Free Expression, Government Surveillance
Data Retention Hearing: Opposition From Both Sides
Yesterday, the House Judiciary Committee Subcommittee on Crime conducted a hearing on House Judiciary Committee Chair Lamar Smith’s (R-Texas) data retention bill, H.R. 1981, the Protecting Children from Internet Pornographers Act. Rep. Debbie Wasserman Schulz (D-Fla.), lead Democratic co-sponsor, was not present at the hearing.
The bill would require electronic communication services (ECSs) and remote computing services (RCSs) to retain temporarily assigned network addresses for 18 months, unless the address is transmitted by radio communication. Because the data retention obligation would fall to all ECSs — including private companies that give their employees Internet access, non-profits that do likewise, and (putting aside the wireless exception) libraries, coffee shops, airports, municipalities and other entities that offer WiFi to the public, the scope of the bill is vast. While CDT did not testify at this particular hearing, CDT General Counsel John Morris identified the risks to privacy and innovation that data retention mandates pose in an earlier hearing.
Rep. James Sensenbrenner (R-Wis.), Chair of the Crime Subcommittee, opened the hearing with an extraordinarily strong attack on the bill. Saying the Committee should relegate mandatory data retention to the “dustbin of history,” he attacked the data retention provision on economic and privacy grounds. “I believe this bill is bad policy and I will do my best to kill it.” He also said, “This bill runs roughshod over the privacy rights of people who use the Internet for thousands of lawful purposes.” He also lashed out at the provision in the bill (Section 7) that would give the U.S. Marshals administrative subpoena authority to investigate unregistered sex offenders, reminding the Subcommittee that as Chairman of the full Committee during the debates about reauthorizing the Patriot Act in 2005 or 2006, he had examined the issues surrounding administrative subpoenas and determined that administration subpoena authority would be too much a risk to privacy to confer on the government.
Rep. Bobby Scott (D-Va.), Ranking Member of the Crime Subcommittee, signaled opposition. Full Committee Ranking Member Rep. John Conyers (D-Mich.) seemed to give mixed signals, pointing out favorably the opposition of groups like CDT, but also saying the bill could be improved by eliminating the wireless exemption, and expressing strong concern that the data that would be retained could be used to prosecute any crime, not just child porn.
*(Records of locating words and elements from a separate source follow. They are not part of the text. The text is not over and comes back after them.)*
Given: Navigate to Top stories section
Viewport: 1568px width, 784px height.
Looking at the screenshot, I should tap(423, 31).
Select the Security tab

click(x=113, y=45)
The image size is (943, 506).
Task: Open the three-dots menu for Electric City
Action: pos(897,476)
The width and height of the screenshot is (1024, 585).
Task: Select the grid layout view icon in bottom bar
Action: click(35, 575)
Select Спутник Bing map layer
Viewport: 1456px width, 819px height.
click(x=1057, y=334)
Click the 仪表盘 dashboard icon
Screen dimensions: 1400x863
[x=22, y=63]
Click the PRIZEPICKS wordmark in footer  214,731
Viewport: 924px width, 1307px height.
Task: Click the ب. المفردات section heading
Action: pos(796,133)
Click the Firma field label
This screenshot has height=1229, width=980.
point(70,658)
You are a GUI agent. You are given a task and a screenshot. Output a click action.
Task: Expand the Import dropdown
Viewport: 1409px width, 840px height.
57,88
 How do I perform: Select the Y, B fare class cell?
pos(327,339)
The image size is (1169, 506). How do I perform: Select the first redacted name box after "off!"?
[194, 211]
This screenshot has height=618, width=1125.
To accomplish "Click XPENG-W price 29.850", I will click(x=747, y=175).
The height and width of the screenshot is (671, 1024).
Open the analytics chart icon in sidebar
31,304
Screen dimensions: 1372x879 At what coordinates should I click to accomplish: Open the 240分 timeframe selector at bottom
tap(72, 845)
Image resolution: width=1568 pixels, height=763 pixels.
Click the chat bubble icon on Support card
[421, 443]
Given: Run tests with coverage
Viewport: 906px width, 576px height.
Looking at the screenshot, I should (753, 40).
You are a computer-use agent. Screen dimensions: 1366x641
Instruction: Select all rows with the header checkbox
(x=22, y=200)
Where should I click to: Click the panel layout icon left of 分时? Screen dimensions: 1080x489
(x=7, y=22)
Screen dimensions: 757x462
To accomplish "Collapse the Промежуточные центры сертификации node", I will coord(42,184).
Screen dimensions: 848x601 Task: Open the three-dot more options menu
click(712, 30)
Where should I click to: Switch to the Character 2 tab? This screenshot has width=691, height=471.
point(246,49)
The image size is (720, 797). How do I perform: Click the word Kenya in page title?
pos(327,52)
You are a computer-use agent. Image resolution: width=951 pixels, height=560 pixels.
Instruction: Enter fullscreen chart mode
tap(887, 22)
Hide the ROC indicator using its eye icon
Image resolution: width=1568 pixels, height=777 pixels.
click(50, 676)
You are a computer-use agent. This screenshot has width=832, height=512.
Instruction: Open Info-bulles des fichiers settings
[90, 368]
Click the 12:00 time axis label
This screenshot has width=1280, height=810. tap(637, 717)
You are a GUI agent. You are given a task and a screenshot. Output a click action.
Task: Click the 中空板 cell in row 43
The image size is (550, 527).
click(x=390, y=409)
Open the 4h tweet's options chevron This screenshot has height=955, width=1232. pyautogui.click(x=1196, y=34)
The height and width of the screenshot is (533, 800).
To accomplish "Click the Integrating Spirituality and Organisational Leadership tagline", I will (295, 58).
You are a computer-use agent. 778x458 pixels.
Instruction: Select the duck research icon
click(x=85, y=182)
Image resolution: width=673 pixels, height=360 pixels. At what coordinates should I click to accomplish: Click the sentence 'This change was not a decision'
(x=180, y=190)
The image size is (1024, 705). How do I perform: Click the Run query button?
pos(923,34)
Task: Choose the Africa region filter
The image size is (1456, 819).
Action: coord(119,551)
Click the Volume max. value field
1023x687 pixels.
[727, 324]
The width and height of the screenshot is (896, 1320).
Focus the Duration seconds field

Members seemed to understand that data retention for one purpose (prosecuting child pornographers) means data retention for investigating all crime.
Strong advocates of the data retention requirements in the bill included Rep. Dan Lungren (R-Calif.), and Reps. Trey Gowdy (R-S.C.) and Tom Marino (R-Pa), who had both prosecuted child pornography cases.
Sheriff Michael Brown of Bedford County, Va., testified that what law enforcement most wants is a standard amount of time for data to be retained, and implied that the exact period would be negotiable — 30 days is too few, 6 months might be too few as well, but 18 months is not necessarily the right period either. (The 18-month period apparently derives from the completely inapplicable FCC rule, at 47 CFR 42.6, that requires carriers to retain billing information for 18 months for toll calls, including name, addresses, telephone numbers involved in the call, and times and duration of the call.)
The wireless exemption seemed likely to be dropped from the bill; Smith, Conyers and others attacked it, and nobody defended it.
The hearing ended inconclusively, with Rep. Sensenbrenner cautioning that the bill “was not ready for prime time.”